The 2020 Breakfast Basics Update report showed that, Allegheny County is exceeding Governor Wolf’s goal of serving school breakfast to at least 60% of free and reduced eligible students compared to those who eat lunch. As of October 2019, 13 school districts and one charter school in Allegheny County are meeting the statewide goal of 60% participation in breakfast compared to lunch for students eligible for free and reduced-price meals compared to only seven districts in 2016.

When The Blueprint for a Hunger-Free PA was published in 2016, alternative breakfast models were a relatively new concept in most districts throughout Allegheny County. Since data was first self reported and collected in 2017, there has been a 62% increase in schools utilizing an alternative breakfast model. With the help of the breakfast mini-grants, currently 77 schools out of 244 in Allegheny County are utilizing some type of alternative breakfast model. Though some schools are not yet using alternative models, the concepts behind these models are now widely known throughout the region and state. With the help of alternative breakfast models, statewide breakfast grants, and advocacy today nine districts serve breakfast to at least half of their students. In 2014, only four school districts served school breakfast to at least half of their students.

In 2018, for the first time in history districts could apply for supplemental grants to help increase school breakfast participation. In 2018-19, 232 schools received mini-grants for a total of nearly $900,000. Twenty-two schools in Allegheny County received nearly $84,000 in grants. In 2019-2020, 151 schools received mini-grants totaling approximately $600,000, with 11 in Allegheny County receiving $44,000. The statewide breakfast task force served as a facilitator for these grants, Allies for Children assisted in Allegheny County. 

In addition to publishing an annual breakfast report, Allies for Children:

  • Participates in the Statewide School Breakfast Task Force.
  • Provided technical assistance to districts while they implement new alternative breakfast models utilizing mini­-grants from PDE.
  • Worked with the Pennsylvania Department of Education and Penn State to create a useful data tool for districts and policy-makers to utilize. 

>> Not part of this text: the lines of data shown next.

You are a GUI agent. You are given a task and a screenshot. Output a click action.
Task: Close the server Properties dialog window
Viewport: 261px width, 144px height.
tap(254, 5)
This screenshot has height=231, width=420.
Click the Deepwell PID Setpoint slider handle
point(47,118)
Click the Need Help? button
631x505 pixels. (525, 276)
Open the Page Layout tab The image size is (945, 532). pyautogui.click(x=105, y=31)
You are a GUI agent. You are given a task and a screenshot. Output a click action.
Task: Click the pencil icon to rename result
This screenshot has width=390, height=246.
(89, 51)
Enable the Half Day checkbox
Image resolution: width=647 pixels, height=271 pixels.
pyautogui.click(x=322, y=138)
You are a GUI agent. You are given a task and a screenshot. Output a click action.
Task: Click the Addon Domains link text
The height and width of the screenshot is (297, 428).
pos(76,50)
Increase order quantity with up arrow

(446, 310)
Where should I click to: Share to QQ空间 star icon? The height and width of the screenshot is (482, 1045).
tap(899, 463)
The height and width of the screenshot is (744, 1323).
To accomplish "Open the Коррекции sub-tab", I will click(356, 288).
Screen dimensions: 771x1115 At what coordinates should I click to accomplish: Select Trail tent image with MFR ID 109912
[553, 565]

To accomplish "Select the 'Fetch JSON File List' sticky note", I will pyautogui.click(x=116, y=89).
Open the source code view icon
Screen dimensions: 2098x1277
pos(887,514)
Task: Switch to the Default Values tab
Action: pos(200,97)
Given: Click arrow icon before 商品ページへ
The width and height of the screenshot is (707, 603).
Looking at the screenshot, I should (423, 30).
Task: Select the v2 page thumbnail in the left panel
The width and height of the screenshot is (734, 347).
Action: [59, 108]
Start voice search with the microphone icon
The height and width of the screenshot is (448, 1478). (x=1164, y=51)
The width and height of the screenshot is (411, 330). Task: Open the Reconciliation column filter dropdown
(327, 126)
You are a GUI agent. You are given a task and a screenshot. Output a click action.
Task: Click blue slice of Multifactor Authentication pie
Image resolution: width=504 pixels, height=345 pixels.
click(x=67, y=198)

In the spring of 2017, Allies for Children received a grant from the Henry L. Hillman Foundation. Over the past year Allies for Children has worked in partnership with The Food Bank to work closely with five school districts to rethink how breakfast is served. The grant permitted resources to assist with facilitated meetings between key staff, professionally designed marketing materials, ad media, equipment, training from The Mentoring Partnership of SWPA, and more. School districts include Gateway, North Hills, South Allegheny, Sto-Rox and West Mifflin. Each district has implemented an alternative breakfast model and has seen successful results. Districts reported a combined increase of over 500 additional students eating school breakfast each day. 


While Allies for Children will continue to monitor the school meal space, evidence suggest there is a need for advocacy around The Special Supplemental Nutrition Program for Women, Infants, and Children (WIC). WIC provides federal grants to states for supplemental foods, health care referrals, and nutrition education for low-income pregnant, breastfeeding, and non-breastfeeding postpartum women, and to infants and children up to age five who are found to be at nutritional risk. In the near future, Allies for Children sees its work around nutrition transition from school meals to WIC. Some advocacy has already begun as part of the Pritzker work.